» **RECORDS FOR THIS TASK**
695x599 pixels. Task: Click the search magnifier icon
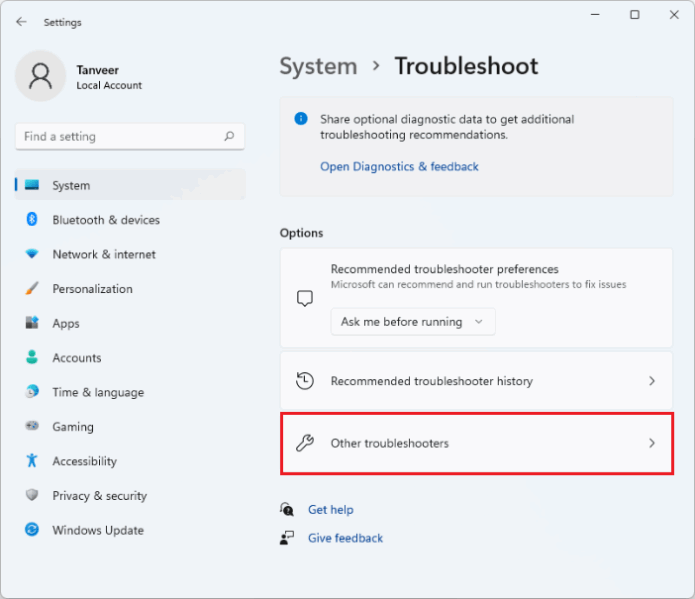coord(229,136)
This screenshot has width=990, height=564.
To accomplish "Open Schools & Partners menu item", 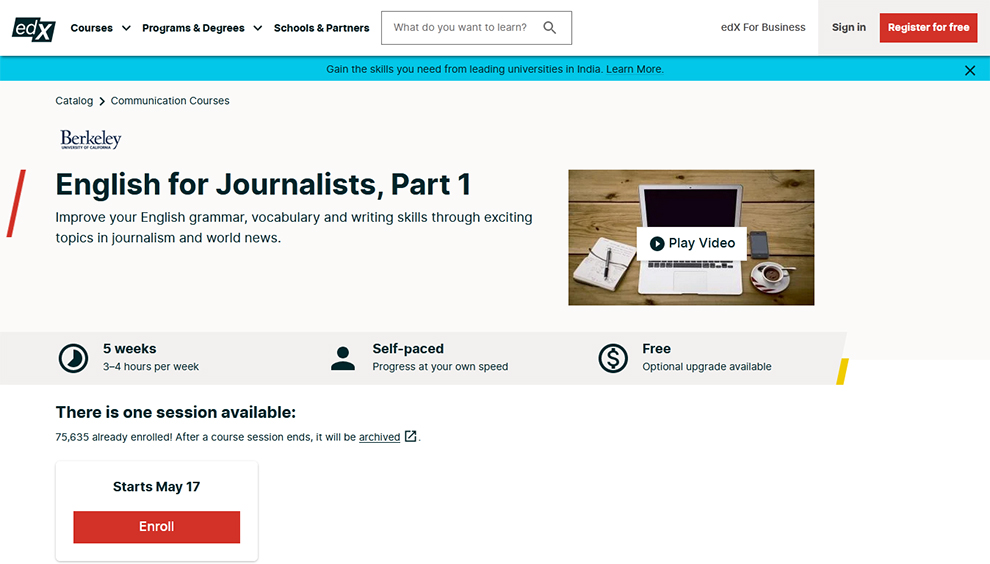I will pyautogui.click(x=321, y=28).
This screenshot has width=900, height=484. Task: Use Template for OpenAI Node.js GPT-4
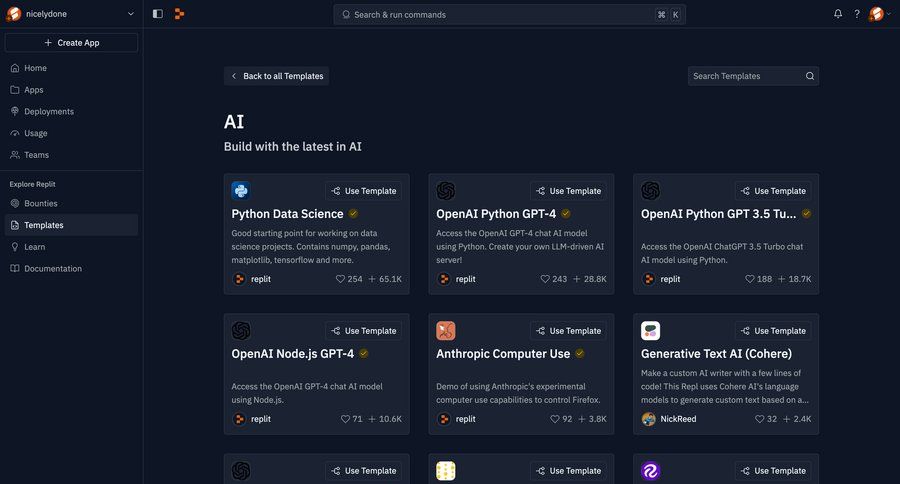click(364, 330)
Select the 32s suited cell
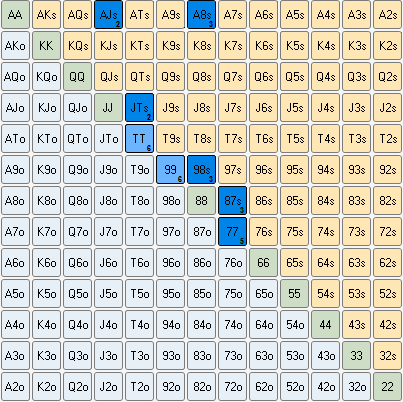The width and height of the screenshot is (403, 402). [387, 356]
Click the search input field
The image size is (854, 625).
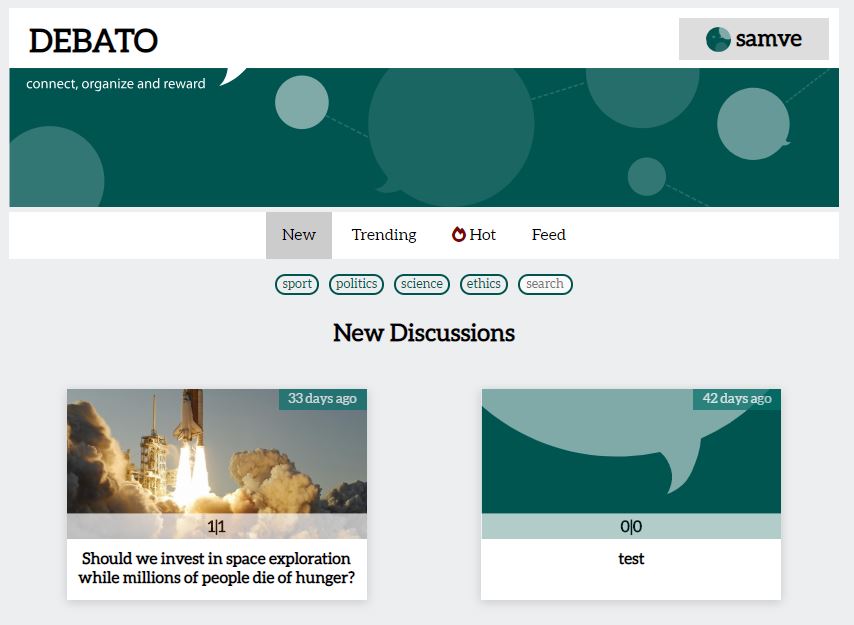[x=545, y=284]
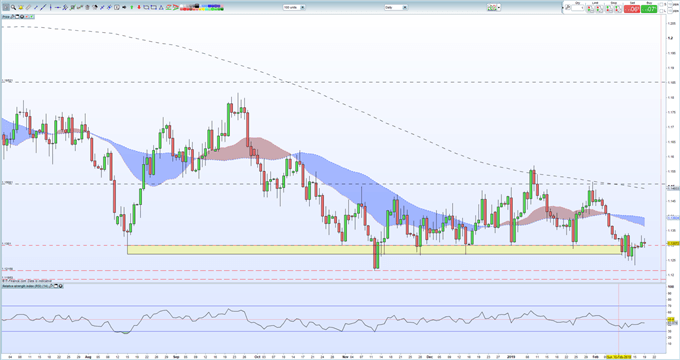Viewport: 680px width, 360px height.
Task: Click the red Sell price button
Action: point(632,9)
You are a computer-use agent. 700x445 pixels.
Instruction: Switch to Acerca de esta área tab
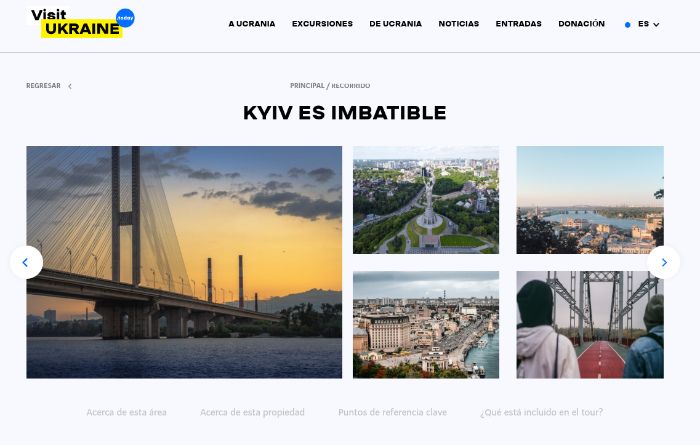pos(126,412)
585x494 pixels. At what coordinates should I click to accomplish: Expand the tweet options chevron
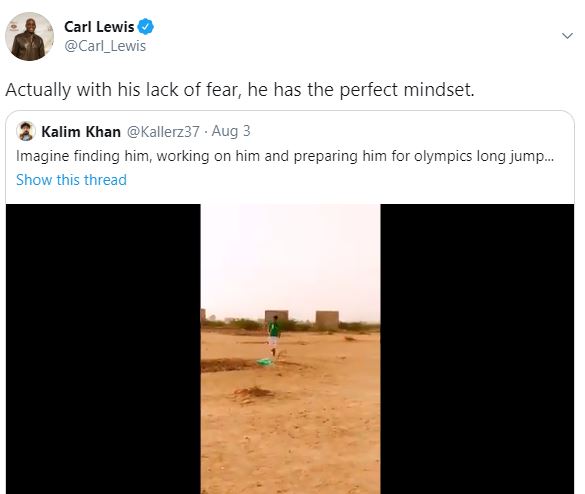[x=567, y=36]
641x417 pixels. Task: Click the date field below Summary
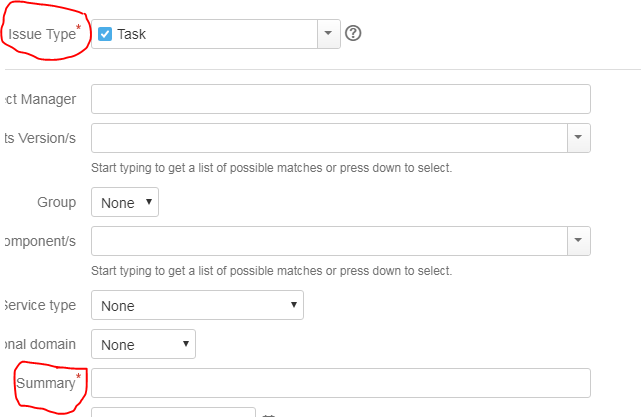(x=173, y=412)
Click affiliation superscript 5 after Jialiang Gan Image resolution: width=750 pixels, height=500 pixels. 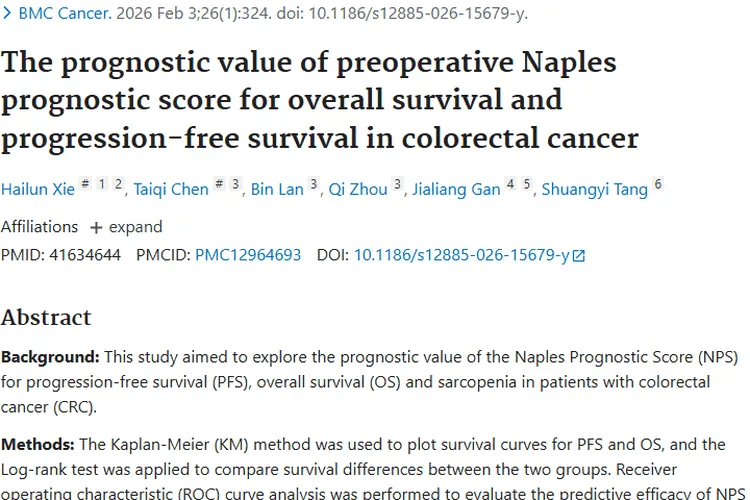coord(526,184)
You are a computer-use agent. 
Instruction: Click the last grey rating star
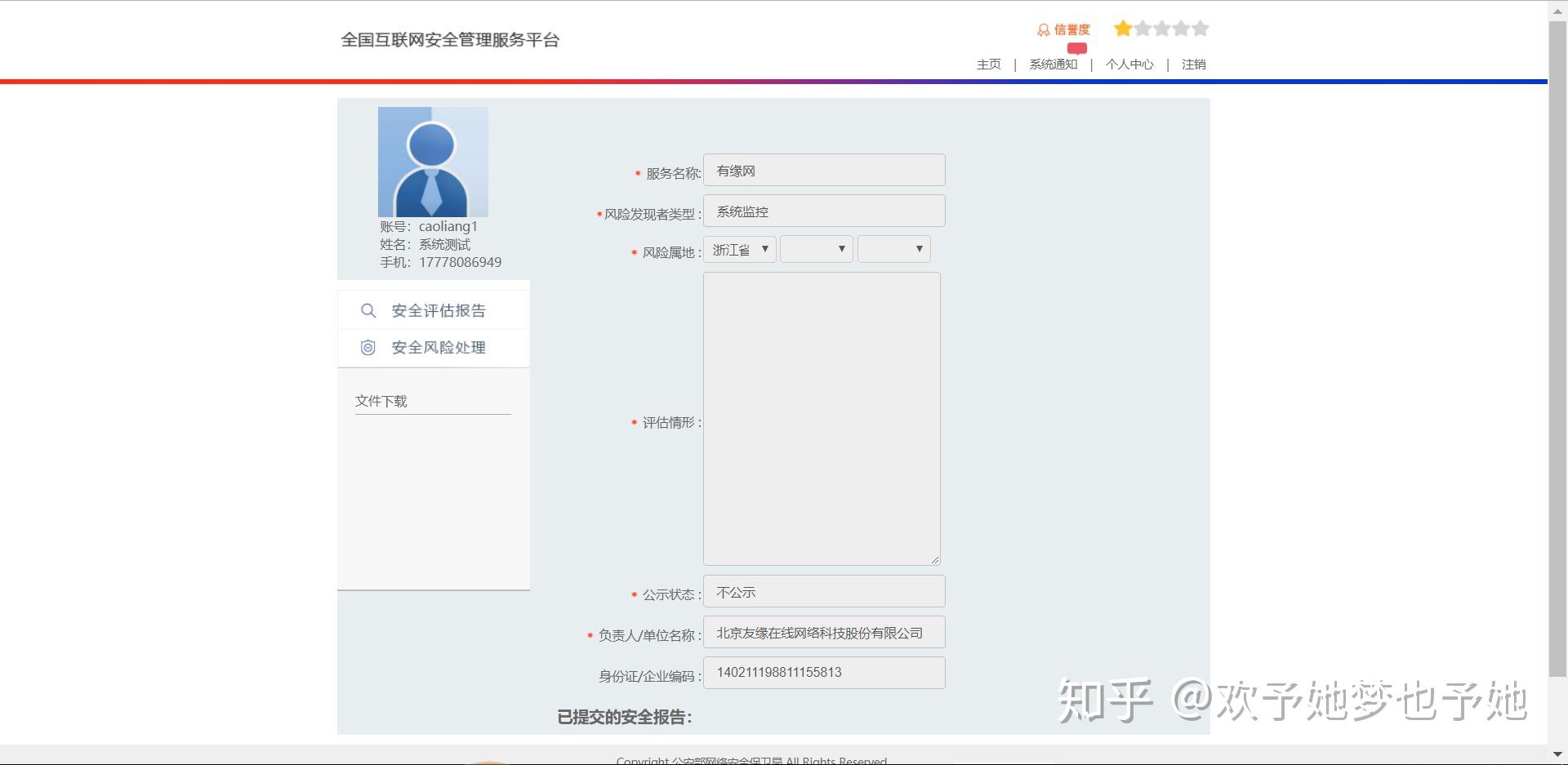(x=1200, y=29)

» **TASK BRIEF**
In the records above, some lines may contain the word "computer"; copy every one of them.

» **EXERCISE RESPONSE**
You are a computer-use agent. 700x445 pixels.
You are a computer-use agent. 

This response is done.